Activity - Your task is to copy each line of the material that holds the word "screenshot".
======== Data extracts
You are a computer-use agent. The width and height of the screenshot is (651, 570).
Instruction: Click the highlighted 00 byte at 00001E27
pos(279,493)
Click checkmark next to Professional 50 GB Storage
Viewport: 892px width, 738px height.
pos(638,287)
================
======== Data extracts
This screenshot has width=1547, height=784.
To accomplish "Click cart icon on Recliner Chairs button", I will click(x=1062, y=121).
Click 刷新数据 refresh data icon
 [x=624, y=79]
================
Answer to this problem -
You are a computer-use agent. The width and height of the screenshot is (651, 570).
This screenshot has width=1547, height=784.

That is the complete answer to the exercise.